(Collected data entries)
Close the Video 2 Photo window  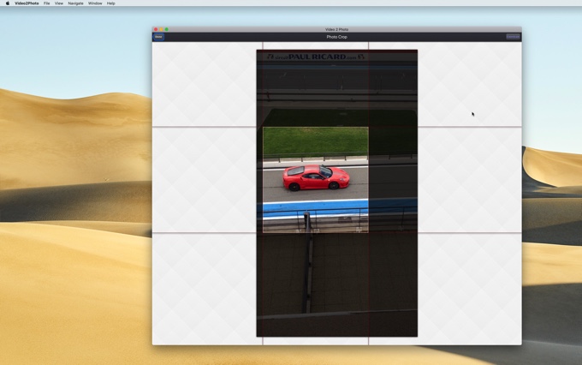click(x=156, y=29)
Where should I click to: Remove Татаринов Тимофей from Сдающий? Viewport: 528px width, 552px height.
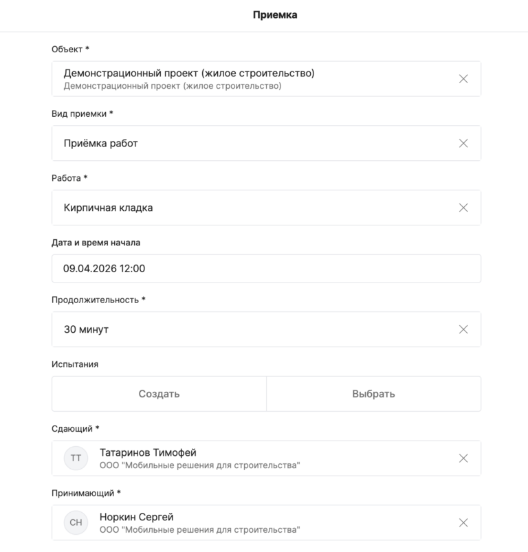click(463, 459)
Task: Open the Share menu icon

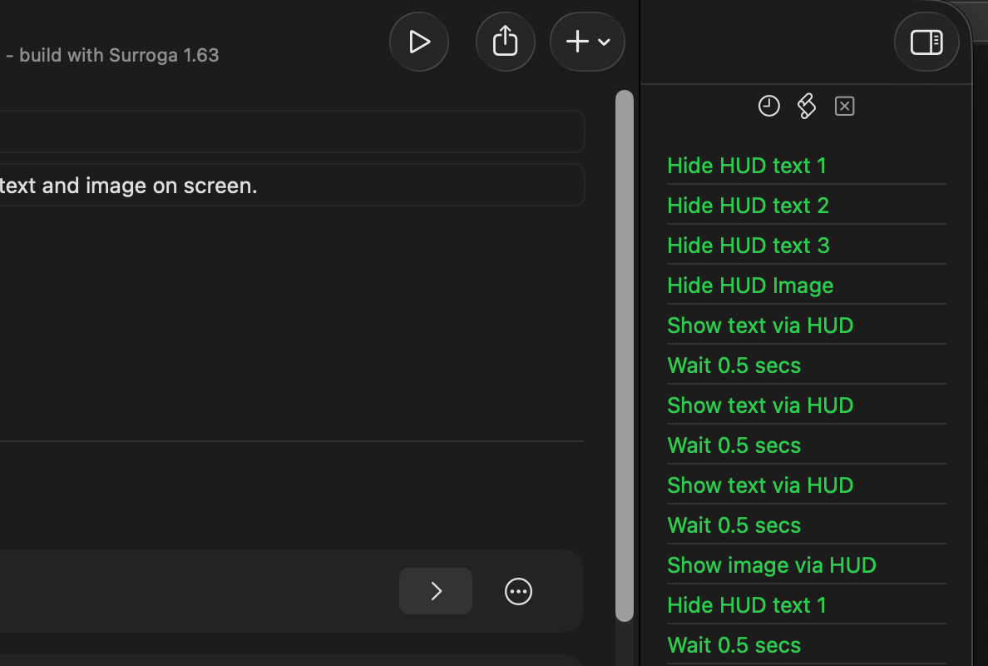Action: 505,42
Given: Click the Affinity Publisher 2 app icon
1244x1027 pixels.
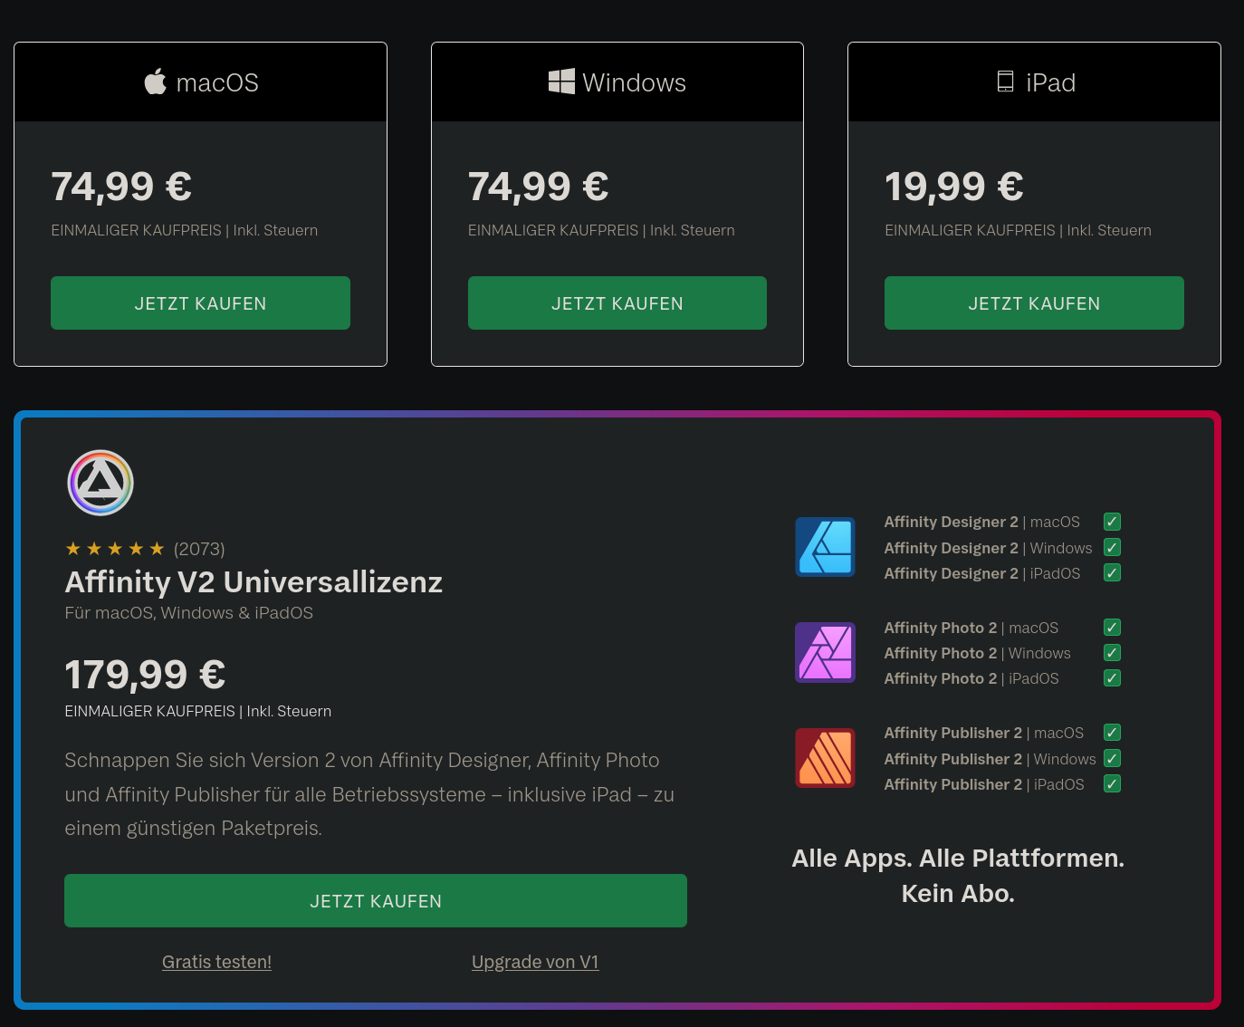Looking at the screenshot, I should (x=825, y=758).
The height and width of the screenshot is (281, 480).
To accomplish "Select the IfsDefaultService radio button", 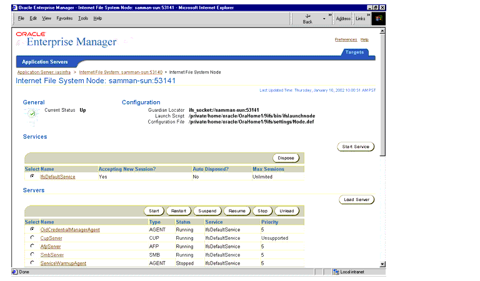I will [32, 177].
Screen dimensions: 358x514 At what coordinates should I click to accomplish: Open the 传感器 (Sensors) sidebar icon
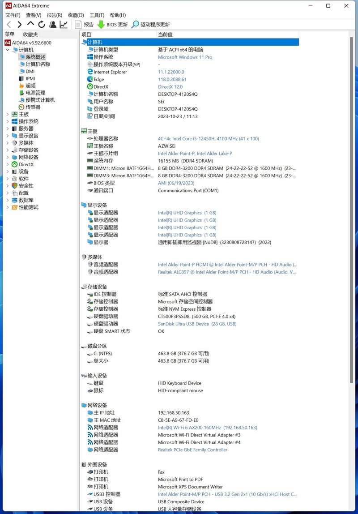pyautogui.click(x=21, y=107)
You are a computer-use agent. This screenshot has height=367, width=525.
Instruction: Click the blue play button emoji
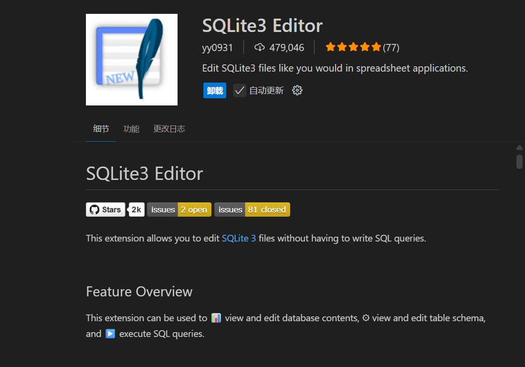[110, 334]
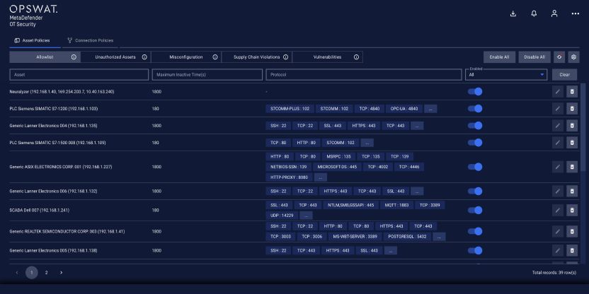Viewport: 589px width, 294px height.
Task: Toggle the Generic ASIX ELECTRONICS CORP. 001 switch
Action: [x=475, y=167]
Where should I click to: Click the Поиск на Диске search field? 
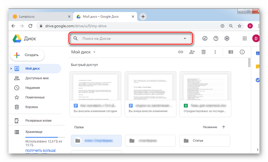click(128, 38)
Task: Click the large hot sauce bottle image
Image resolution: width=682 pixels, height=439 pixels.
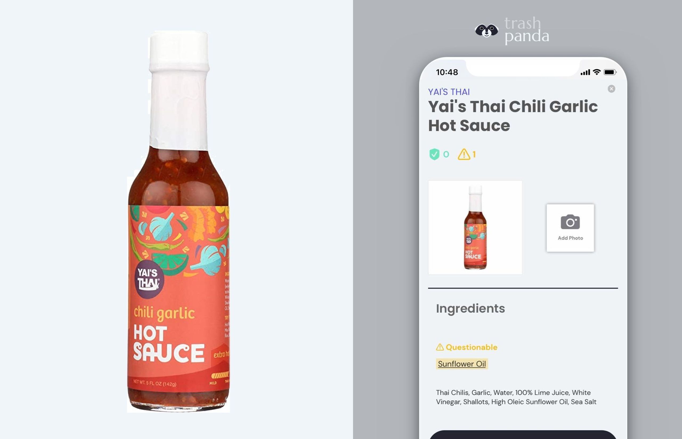Action: point(179,221)
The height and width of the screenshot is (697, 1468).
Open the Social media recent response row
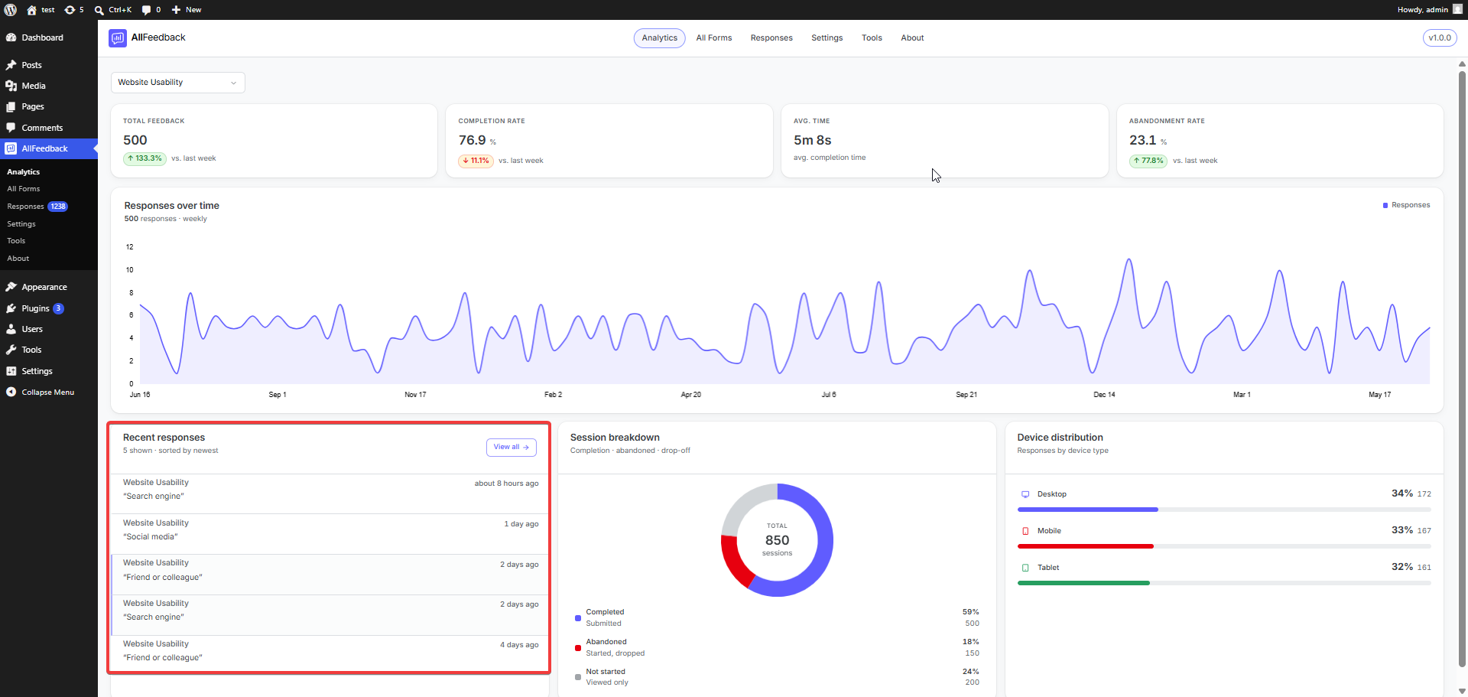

▶ _PROBLEM REQUIREMENTS_
Only the lines from the one containing "You are a computer-use" through the end of the records are wanted, set down exactly and without their pictures.

▶ _WRITTEN ANSWER_
You are a computer-use agent. This screenshot has height=367, width=525.
Instruction: Click the blue play button emoji
[110, 334]
Viewport: 589px width, 294px height.
Task: Toggle the Generic ASIX ELECTRONICS CORP. 001 switch
Action: [x=475, y=167]
Where should I click to: Click the Поиск на Диске search field? 
click(128, 38)
Task: Click the large hot sauce bottle image
Image resolution: width=682 pixels, height=439 pixels.
Action: point(179,221)
The height and width of the screenshot is (697, 1468).
Open the Social media recent response row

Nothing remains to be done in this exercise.